There is no mention for Attlee, Wordsworth, Milton, Turner or Constable. Boy George gets in and so does John Peel, but there's no sign of Kipling or Gladstone. During the party the state of voting for the top ten was being shown on giant screens. At the time, Princess Diana was leading. That poor, benighted, bewildered, selfobsessed misfit could soon be deemed the greatest person our nation has ever produced.

All of which invalidates the whole exercise. What is it? History or just a bit of fun? BBC 2 can't make up its own mind. Take the first of the series of documentaries about the top Brits in the top ten. This was about Isambard Kingdom Brunel. It had a fascinating story to tell, and for the most part told it, though you had to realise that it was only partly about Brunel and just as much about Jeremy Clarkson, a man who makes programmes about cars and who is presently much more famous than his subject. Bored with some dead engineer? Here's Jeremy, comically hanging in a workman's basket above the Clifton gorge, shouting, 'Stop it, stop now!', while at home a million viewers are muttering, 'Drop him, drop him now!'

How did engineers tit into Victorian society? 'Engineers were like rock 'n' roll gods.' No wonder: 'There was only one thing capable of dragging Brunel away from work — SEX!' Is your poor, overworked brain incapable of working out the significance of a phrase describing a smooth railway line, 'Brunel's billiard table'? We've made it easy for you with a shot of Jeremy playing billiards! In a way this was the most depressing moment of the film: the search for a location, the arrival of the crew, the hour or so spent lighting the shot, the whole thing taking, I would guess, around half a day, all for a few seconds of entirely needless airtime. The whole thing had an air of hectic desperation: we know we can't expect you to be interested in this old dead person, but please watch it for Jeremy. Please!
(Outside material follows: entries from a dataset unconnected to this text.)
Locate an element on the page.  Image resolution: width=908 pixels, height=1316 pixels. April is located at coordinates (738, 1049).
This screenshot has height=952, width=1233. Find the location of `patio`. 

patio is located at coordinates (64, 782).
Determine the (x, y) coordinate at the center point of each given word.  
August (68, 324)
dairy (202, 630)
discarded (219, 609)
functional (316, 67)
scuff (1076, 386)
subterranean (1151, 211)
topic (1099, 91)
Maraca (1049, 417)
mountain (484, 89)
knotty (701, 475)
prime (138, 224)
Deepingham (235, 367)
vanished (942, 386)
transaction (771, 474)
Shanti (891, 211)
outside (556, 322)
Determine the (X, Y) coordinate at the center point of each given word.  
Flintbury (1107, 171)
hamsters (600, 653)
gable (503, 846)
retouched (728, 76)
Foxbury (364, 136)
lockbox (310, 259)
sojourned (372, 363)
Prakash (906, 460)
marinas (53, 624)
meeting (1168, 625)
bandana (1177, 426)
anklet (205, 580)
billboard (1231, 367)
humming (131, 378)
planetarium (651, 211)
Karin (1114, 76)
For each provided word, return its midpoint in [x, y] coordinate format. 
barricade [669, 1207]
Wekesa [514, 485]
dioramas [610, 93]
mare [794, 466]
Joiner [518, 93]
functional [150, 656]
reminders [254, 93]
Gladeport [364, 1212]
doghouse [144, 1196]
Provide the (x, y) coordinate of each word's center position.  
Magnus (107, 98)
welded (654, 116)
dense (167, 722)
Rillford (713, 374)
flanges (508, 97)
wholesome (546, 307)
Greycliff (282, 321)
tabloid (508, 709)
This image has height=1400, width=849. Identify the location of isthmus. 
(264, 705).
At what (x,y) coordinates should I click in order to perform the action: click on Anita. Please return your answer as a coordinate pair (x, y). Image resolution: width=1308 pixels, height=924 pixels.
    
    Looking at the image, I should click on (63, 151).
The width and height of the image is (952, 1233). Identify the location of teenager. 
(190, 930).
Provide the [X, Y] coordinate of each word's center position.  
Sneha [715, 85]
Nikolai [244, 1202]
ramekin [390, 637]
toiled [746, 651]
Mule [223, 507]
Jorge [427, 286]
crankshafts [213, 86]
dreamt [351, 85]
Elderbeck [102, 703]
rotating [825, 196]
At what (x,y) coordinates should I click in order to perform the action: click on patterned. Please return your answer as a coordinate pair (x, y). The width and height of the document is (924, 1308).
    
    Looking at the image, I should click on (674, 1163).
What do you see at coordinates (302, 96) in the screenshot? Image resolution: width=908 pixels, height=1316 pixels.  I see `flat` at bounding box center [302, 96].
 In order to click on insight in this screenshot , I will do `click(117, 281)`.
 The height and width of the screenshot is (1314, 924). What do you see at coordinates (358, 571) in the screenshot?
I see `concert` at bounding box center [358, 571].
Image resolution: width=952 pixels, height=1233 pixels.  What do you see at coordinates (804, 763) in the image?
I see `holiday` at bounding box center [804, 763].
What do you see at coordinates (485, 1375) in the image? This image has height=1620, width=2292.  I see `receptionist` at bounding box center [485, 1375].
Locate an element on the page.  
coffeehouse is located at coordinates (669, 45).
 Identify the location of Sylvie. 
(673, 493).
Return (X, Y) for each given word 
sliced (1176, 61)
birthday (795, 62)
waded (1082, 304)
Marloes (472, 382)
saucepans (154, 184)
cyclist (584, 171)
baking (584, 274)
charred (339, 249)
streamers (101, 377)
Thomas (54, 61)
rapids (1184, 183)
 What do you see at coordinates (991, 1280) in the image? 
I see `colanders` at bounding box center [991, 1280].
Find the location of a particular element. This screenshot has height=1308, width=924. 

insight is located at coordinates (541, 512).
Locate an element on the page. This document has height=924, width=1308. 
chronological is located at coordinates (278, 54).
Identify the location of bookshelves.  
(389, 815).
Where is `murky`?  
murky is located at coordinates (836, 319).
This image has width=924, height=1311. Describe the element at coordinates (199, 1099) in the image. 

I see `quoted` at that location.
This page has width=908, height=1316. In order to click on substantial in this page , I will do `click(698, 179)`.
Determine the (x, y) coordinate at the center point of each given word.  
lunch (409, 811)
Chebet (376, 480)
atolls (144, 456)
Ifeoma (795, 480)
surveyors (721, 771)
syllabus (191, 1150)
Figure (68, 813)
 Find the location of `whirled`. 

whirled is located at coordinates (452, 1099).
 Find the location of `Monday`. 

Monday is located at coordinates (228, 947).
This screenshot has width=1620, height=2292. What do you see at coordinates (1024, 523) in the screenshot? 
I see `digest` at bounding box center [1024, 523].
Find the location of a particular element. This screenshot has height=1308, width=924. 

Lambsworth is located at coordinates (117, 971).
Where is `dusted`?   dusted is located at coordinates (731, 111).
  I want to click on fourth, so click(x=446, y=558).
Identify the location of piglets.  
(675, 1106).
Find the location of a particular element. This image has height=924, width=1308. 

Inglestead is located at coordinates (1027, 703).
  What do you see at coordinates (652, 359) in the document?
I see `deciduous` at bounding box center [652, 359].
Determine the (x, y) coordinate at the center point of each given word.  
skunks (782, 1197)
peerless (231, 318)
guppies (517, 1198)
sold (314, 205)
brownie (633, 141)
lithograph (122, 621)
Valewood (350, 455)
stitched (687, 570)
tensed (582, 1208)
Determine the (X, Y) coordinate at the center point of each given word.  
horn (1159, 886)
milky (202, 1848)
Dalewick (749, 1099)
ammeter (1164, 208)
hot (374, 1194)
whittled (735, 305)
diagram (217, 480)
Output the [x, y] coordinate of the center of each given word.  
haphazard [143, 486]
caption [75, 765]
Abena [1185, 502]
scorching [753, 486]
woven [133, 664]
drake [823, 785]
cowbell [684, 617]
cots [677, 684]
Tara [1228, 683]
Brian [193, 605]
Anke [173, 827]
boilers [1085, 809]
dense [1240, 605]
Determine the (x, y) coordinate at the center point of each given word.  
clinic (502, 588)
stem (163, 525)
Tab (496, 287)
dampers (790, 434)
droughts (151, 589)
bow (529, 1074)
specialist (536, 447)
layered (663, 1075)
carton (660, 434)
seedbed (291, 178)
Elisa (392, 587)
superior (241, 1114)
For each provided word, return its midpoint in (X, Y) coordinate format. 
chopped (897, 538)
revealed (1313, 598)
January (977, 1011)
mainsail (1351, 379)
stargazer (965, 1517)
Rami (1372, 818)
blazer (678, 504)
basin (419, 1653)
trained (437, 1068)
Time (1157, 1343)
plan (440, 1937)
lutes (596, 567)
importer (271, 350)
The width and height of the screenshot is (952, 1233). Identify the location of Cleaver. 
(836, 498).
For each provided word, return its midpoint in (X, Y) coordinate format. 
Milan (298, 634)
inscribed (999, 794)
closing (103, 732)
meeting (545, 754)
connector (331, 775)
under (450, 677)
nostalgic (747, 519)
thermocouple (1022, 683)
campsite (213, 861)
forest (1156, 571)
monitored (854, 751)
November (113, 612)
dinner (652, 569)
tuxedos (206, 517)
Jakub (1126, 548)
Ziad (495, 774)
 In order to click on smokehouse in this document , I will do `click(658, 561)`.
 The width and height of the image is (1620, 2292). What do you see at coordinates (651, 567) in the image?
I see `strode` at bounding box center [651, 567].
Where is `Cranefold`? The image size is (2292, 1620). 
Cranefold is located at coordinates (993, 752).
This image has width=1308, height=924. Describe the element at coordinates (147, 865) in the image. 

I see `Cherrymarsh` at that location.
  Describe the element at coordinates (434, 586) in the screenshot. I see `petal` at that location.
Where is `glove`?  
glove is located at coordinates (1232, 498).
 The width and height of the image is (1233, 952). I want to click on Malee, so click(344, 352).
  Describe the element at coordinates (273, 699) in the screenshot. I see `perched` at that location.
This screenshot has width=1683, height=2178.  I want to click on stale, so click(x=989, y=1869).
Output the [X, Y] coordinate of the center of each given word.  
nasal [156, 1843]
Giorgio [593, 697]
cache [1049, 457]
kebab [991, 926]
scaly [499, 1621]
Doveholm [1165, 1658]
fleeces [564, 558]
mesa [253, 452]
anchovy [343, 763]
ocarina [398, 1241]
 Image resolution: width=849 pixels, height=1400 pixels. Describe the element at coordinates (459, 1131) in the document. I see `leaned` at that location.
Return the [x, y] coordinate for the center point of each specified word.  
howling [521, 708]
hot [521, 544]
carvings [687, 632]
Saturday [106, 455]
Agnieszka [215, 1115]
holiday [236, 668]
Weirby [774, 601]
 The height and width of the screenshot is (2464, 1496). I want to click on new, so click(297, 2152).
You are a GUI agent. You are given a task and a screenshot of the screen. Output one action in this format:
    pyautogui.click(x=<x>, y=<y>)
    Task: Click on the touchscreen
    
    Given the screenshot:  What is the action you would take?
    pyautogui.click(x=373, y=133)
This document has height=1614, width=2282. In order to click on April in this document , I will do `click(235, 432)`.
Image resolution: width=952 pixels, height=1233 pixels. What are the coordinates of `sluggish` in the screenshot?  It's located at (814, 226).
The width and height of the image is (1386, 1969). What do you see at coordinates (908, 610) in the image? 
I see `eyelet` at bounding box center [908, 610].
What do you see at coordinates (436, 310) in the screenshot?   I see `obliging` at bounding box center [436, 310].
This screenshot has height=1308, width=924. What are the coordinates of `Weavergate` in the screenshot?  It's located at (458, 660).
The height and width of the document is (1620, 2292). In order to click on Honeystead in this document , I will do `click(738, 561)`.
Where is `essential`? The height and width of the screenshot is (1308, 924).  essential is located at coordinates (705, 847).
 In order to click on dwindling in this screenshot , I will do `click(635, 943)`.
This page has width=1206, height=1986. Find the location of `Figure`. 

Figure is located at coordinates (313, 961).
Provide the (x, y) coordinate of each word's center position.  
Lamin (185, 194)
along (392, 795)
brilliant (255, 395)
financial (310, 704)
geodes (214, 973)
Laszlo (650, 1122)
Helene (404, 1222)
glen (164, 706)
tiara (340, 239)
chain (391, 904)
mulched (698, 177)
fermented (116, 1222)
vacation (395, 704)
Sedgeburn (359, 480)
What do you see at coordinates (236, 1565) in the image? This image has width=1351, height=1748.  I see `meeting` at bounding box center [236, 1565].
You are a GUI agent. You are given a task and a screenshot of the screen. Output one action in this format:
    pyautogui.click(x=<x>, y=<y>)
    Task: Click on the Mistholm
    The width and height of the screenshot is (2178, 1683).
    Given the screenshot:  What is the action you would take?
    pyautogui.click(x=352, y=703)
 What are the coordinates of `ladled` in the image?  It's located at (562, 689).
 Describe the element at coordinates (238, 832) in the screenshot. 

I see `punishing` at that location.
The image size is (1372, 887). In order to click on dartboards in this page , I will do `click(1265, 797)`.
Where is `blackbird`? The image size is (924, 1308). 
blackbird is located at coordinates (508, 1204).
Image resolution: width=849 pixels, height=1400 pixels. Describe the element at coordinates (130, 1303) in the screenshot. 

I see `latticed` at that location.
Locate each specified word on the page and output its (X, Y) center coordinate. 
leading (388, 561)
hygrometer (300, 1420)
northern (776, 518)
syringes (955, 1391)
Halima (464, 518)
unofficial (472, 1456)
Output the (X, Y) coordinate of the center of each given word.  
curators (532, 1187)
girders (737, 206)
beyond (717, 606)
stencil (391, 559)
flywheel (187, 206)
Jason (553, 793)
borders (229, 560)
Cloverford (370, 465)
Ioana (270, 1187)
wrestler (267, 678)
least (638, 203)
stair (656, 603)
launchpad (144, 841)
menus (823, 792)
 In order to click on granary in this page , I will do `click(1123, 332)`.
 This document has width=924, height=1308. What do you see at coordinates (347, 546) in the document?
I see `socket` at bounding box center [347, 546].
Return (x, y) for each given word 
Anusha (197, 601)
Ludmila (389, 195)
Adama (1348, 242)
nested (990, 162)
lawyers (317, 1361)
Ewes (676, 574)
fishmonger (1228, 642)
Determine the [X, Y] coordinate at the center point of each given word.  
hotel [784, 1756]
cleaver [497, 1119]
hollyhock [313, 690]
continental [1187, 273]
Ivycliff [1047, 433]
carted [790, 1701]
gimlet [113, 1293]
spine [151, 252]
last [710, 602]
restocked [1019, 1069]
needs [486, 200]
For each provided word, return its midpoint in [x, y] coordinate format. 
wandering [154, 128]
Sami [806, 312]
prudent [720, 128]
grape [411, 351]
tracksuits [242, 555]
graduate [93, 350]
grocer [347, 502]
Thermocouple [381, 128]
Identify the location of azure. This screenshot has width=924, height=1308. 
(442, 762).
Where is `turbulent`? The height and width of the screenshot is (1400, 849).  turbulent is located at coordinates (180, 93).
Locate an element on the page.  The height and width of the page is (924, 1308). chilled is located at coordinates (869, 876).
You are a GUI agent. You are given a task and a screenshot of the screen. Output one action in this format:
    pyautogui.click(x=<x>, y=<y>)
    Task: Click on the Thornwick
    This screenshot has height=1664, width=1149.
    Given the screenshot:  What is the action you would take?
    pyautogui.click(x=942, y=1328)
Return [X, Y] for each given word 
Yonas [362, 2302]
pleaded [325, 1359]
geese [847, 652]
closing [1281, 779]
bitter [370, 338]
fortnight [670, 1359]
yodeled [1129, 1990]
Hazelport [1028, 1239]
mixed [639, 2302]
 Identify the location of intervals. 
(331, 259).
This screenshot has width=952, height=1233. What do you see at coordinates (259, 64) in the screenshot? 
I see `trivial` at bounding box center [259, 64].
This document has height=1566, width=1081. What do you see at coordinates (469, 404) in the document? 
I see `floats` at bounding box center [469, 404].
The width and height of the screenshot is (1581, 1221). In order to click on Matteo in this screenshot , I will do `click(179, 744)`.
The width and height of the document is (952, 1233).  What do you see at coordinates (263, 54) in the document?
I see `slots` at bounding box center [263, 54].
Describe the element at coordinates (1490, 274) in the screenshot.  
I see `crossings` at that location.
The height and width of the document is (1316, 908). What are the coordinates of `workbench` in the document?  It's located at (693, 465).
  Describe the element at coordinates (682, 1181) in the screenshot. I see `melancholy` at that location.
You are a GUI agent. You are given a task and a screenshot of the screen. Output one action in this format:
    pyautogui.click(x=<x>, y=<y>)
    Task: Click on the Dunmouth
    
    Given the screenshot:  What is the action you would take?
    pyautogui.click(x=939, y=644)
Simon Nye wrote Men Behaving Badly all on his own, and followed it with the wonderful How Do You Want Me? which lasted only two series, but should have gone on forever. The man clearly has more talent than he knows what to do with. Now he has written Wild West (BBC 1) for Dawn French, and so far it doesn't work at all. It's a black comedy, though longer on the first quality than the second. In The Vicar of Dibley Dawn French played a lovable fattie. In this she is an ugly, selfish porker. You don't need to like leading sitcom characters. Victor Meldrew was morose, Frasier and his brother are pretentious asses, Old Man Steptoe was dirty, Captain Mainwaring a pompous bore. But you do have to sympathise, to feel that their failings are our failings, to have the sense that there but for the grace of God go I. and pretty soon too if we're not careful. I didn't like Mary Trewednack, and I didn't want anything to do with her or her horrible friends, who should be the subject of a class-action suit from the libelled people of Cornwall. Maybe things will improve. Nye certainly has the talent to produce better lines than this idea of a blissful afternoon: 'Sitting outside the pub with a glass of wine in one hand, and a man's genitals in the other.'

Whereas Linda Green (BBC 1) carries the confidence of earlier success. Liza Tarbuck has the style of a northern, workingclass Bridget Jones. We don't need to admire her, but we like her, and we wish her well. Watching the show is a bit like having a half-hour phone call with an old, chatty friend, a chance to share their pleasures, regrets and jokes. It's helped by the fact that the writer, Paul Abbott. has a terrific ear for real conversation, so that the dialogue sounds as if it's being spoken by real people rather than being dragged to work round to a gag. Linda wouldn't muse loudly about grabbing men's genitals; she'd just get on with it.